EXTRACT:
★ ★ ★ ★ ★
I am curious as to how well it takes the juice. I have turned about 20 Blues and not had any trouble with movement. The wood has an interesting peppery smell to it.


----------



## NeilYeag

BangleGuy said:


> Thanks for following along! I think it turned out well and I'm excited to have a new wood for bangles - GO Ironwood!
> 
> Just FYI, I have a 14 page tutorial that I will be posting on a thread sometime soon. I haven't quite decided how I want to make it available, but most likely it will be through my website as a download. Also, I should have more stainless steel and copper bangle cores by the end of this week. Let me know if you have any questions or want to give it try.
> 
> PS, Women love these wood/metal bangles, and jewelry is probably THE top seller at any art and craft show. Take your turning skills and make some money at the local festivals this summer! It's great fun.
> 
> Happy Turning!
> 
> BG



BG, very very nice. I really love the stainless steel core the wood and the contrast are great. I am also in the jewelry manufacturing business, but not like yours. Keep up the beautiful work.

Neil


----------



## Kevin

NeilYeag said:


> BangleGuy said:
> 
> 
> 
> Thanks for following along! I think it turned out well and I'm excited to have a new wood for bangles - GO Ironwood!
★ ★ ★ ★ ★
PROVIDED RECORDS:
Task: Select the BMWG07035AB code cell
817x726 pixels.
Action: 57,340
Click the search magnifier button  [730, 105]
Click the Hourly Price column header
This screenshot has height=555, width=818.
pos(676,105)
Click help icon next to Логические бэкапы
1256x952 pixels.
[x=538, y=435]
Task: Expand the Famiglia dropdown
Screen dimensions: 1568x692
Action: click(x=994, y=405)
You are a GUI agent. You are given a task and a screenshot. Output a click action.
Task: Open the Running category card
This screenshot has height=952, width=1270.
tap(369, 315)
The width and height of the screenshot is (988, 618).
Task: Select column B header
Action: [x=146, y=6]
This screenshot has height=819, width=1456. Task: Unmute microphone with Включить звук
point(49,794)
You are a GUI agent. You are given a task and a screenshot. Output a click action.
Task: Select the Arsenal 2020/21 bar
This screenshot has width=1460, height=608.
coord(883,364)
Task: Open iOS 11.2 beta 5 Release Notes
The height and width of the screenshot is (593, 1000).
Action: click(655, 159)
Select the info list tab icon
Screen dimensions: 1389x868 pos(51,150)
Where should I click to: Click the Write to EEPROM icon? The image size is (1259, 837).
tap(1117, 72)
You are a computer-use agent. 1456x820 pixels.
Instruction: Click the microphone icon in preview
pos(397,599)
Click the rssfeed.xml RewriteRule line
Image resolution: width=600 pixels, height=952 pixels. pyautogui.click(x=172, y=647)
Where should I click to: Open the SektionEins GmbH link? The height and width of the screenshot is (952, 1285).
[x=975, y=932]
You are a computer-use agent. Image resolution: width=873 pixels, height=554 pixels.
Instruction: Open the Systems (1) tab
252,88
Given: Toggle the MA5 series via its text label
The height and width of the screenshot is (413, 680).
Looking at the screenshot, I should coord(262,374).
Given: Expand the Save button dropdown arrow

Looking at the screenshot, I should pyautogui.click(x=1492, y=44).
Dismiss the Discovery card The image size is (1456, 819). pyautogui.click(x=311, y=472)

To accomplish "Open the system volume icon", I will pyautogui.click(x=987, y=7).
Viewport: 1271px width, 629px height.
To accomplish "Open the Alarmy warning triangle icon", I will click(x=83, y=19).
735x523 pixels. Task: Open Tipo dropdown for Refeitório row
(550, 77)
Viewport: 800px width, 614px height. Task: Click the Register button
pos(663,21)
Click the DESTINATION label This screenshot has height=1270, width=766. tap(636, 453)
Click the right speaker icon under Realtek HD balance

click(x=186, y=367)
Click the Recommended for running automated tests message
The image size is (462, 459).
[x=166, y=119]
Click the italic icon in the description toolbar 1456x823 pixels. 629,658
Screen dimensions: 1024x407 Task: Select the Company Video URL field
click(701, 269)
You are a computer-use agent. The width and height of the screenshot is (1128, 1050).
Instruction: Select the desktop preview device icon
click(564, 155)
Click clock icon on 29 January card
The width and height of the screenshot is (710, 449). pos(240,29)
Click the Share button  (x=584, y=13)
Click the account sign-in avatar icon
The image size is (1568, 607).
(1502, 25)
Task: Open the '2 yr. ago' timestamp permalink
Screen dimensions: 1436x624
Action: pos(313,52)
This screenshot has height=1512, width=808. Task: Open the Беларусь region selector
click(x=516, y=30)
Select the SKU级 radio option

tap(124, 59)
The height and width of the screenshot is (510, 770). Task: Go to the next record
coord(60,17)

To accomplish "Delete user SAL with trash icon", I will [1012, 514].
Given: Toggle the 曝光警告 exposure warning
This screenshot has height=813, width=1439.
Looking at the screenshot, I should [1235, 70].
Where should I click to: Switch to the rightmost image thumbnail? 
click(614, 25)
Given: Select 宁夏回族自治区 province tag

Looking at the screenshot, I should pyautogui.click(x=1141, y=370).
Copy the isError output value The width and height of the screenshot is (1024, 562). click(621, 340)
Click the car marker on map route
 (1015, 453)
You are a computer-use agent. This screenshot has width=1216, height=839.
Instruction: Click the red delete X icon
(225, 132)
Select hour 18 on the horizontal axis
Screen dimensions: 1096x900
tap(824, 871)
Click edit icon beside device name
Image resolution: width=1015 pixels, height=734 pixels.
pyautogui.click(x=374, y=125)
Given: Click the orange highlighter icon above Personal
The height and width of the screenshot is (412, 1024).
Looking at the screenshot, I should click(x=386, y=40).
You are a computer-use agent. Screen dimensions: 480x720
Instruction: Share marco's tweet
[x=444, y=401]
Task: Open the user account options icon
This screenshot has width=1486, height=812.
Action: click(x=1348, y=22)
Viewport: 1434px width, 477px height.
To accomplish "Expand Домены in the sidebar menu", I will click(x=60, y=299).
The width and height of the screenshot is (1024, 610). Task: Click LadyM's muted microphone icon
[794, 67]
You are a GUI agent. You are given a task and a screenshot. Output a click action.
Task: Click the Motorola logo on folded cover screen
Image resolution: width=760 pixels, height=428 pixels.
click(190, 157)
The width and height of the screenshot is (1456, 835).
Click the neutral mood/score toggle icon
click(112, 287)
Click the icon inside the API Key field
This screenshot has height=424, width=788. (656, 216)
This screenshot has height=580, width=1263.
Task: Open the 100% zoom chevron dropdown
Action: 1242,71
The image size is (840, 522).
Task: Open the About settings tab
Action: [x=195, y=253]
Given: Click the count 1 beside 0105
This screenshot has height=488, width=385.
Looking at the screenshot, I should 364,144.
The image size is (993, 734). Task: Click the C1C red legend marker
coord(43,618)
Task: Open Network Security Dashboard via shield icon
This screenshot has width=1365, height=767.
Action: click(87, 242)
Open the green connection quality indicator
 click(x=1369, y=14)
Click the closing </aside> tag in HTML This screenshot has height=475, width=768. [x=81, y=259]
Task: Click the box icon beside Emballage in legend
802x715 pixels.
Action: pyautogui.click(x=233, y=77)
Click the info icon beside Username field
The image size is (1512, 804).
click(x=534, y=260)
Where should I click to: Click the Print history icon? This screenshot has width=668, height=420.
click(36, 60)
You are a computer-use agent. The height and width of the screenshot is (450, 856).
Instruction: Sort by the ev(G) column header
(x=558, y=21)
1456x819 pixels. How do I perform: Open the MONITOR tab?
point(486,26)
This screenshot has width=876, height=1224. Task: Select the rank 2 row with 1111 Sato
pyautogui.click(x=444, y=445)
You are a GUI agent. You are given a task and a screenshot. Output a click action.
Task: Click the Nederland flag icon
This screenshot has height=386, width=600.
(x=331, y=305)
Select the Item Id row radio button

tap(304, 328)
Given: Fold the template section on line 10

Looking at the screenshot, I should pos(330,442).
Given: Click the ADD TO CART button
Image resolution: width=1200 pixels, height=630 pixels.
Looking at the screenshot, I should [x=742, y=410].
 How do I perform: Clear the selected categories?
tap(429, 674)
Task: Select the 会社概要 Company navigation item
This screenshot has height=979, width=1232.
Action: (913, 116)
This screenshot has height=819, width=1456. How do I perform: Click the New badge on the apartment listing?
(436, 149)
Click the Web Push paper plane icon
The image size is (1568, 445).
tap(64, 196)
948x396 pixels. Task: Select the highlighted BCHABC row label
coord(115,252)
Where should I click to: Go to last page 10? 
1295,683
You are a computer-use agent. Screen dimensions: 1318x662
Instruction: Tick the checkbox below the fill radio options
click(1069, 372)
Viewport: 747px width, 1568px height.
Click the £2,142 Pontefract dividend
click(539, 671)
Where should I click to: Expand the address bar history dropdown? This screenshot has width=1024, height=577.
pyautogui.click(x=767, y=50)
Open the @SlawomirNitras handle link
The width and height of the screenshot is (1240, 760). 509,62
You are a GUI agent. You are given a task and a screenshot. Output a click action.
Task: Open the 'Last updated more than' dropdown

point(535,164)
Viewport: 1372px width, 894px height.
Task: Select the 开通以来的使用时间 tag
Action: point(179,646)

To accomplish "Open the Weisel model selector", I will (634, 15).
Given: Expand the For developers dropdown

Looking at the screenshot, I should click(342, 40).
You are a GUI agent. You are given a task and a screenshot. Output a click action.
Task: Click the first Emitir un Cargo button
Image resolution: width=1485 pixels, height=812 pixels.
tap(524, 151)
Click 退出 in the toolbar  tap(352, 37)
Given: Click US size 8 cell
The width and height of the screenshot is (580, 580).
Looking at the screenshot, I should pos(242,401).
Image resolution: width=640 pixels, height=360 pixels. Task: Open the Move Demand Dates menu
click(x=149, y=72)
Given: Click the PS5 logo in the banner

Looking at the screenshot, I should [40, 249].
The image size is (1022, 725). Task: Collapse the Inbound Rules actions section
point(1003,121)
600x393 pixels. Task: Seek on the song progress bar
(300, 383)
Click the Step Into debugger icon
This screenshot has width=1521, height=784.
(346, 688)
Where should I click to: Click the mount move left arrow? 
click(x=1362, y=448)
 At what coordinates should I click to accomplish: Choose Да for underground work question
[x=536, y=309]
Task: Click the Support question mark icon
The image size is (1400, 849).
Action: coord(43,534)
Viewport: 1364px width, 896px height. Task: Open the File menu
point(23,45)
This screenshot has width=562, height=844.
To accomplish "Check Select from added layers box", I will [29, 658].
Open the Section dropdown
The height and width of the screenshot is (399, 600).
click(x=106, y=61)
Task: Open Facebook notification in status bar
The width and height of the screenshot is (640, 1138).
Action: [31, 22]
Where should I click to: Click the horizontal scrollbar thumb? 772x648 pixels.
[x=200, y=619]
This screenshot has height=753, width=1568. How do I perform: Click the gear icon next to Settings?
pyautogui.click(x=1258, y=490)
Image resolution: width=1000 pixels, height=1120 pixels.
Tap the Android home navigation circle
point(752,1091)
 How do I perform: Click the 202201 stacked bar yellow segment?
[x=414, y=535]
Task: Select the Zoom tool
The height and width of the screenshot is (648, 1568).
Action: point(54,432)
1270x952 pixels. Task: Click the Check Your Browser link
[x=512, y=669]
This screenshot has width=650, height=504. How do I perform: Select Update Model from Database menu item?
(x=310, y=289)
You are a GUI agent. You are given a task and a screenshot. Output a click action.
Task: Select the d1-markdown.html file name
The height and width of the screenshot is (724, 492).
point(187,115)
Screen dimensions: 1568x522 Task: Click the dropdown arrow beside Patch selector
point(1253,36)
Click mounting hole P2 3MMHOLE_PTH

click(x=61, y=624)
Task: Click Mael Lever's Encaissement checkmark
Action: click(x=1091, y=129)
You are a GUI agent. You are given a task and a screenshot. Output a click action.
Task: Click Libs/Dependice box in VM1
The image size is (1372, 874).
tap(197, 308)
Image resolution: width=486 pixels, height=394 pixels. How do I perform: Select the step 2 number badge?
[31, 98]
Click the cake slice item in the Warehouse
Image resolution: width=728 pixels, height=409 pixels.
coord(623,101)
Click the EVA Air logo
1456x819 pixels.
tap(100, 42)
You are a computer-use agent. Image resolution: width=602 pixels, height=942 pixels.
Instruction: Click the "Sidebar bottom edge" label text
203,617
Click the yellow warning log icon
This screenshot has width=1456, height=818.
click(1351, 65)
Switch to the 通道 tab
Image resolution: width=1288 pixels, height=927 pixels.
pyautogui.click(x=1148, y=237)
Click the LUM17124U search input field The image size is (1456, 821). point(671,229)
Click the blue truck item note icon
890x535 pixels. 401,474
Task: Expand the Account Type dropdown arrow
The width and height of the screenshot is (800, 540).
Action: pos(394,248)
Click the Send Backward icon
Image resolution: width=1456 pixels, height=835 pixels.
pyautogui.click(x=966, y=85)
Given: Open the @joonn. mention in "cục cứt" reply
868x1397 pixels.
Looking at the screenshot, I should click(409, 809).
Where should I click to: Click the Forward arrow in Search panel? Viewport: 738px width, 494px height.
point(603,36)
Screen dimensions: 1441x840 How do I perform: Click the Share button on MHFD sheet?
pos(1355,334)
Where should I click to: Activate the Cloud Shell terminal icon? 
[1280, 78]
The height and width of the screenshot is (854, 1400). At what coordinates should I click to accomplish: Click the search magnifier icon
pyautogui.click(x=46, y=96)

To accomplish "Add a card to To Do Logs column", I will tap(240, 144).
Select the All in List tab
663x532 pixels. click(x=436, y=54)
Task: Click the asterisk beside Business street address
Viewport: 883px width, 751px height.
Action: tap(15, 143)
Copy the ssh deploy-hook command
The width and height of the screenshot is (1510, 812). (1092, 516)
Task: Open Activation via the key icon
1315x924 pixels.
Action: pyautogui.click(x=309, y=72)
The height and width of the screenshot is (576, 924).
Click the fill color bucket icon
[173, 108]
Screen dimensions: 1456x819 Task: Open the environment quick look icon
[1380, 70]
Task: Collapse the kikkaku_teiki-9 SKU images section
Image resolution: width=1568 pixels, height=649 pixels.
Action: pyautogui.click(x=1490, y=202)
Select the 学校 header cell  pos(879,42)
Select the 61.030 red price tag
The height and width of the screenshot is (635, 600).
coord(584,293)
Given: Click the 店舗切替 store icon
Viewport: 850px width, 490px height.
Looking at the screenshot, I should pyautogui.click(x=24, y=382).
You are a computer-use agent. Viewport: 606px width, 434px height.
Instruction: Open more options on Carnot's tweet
★ ★ ★ ★ ★
EXERCISE REQUIREMENTS:
1/ Pull out the rows from the first one through the line containing "[x=538, y=435]", both ends included, and reproduce each line without any change.
2/ Extend the forum thread on turning ironwood bangles, picking up right after its final line.
The rows are unrelated to the forum thread on turning ironwood bangles.

ANSWER SET:
1/
Task: Select the BMWG07035AB code cell
817x726 pixels.
Action: 57,340
Click the search magnifier button  [730, 105]
Click the Hourly Price column header
This screenshot has height=555, width=818.
pos(676,105)
Click help icon next to Логические бэкапы
1256x952 pixels.
[x=538, y=435]

2/
> 
> Just FYI, I have a 14 page tutorial that I will be posting on a thread sometime soon. I haven't quite decided how I want to make it available, but most likely it will be through my website as a download. Also, I should have more stainless steel and copper bangle cores by the end of this week. Let me know if you have any questions or want to give it try.
> 
> PS, Women love these wood/metal bangles, and jewelry is probably THE top seller at any art and craft show. Take your turning skills and make some money at the local festivals this summer! It's great fun.
> 
> Happy Turning!
> 
> BG
> 
> 
> 
> 
> BG, very very nice. I really love the stainless steel core the wood and the contrast are great. I am also in the jewelry manufacturing business, but not like yours. Keep up the beautiful work.
> 
> Neil
Click to expand...



Neil,

Feel free to put your website if you have one in your signature. I encourage everyone to promote their businesses here that way. Even if it is not wood-related feel free to also start a thread in the classifieds section to promote your wares.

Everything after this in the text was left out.